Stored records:
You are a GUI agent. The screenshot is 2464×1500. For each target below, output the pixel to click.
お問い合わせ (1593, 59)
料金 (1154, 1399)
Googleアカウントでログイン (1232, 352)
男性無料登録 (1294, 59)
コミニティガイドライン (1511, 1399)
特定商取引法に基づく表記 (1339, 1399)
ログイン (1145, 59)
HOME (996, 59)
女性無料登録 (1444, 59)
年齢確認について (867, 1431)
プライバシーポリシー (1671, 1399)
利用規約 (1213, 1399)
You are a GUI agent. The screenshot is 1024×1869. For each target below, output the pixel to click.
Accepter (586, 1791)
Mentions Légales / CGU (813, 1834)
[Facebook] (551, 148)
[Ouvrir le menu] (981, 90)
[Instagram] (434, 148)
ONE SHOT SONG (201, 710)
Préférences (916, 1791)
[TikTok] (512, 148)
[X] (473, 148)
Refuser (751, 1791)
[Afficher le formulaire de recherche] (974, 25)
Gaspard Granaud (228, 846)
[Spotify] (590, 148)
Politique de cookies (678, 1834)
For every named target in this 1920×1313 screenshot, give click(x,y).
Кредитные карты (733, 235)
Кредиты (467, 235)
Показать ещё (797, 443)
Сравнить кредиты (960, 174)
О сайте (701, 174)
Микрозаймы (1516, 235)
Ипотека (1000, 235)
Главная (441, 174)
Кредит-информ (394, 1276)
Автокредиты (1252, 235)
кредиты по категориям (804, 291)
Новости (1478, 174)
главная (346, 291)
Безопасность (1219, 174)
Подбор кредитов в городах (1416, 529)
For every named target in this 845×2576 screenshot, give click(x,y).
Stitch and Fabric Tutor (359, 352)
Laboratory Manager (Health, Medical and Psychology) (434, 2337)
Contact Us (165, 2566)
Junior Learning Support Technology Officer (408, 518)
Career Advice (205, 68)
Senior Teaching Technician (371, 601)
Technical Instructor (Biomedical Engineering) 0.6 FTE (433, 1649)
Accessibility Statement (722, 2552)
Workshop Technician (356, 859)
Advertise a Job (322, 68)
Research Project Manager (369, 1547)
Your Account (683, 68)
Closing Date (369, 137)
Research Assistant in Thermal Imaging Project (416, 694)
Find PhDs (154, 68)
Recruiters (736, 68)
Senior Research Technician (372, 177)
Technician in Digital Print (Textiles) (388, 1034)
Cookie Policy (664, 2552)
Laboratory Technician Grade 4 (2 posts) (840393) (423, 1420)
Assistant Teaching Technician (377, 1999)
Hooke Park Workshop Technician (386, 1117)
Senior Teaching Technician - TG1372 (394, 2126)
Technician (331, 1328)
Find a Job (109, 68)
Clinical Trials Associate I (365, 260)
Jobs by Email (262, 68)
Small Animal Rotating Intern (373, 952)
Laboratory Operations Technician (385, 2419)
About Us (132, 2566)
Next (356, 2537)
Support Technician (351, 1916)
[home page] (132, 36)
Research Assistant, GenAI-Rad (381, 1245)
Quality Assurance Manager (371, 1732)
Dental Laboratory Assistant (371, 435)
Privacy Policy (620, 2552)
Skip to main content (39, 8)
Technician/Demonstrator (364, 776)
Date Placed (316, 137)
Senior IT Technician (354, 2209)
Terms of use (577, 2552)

▶ [WORK INSTRUCTIONS]:
Above are the entries. Copy exactly the part that opens with the line containing "Mentions Légales / CGU (813, 1834)" and closes with the line containing "Politique de cookies (678, 1834)", and no more.

▶ [SOLUTION TO THIS TASK]:
Mentions Légales / CGU (813, 1834)
[Facebook] (551, 148)
[Ouvrir le menu] (981, 90)
[Instagram] (434, 148)
ONE SHOT SONG (201, 710)
Préférences (916, 1791)
[TikTok] (512, 148)
[X] (473, 148)
Refuser (751, 1791)
[Afficher le formulaire de recherche] (974, 25)
Gaspard Granaud (228, 846)
[Spotify] (590, 148)
Politique de cookies (678, 1834)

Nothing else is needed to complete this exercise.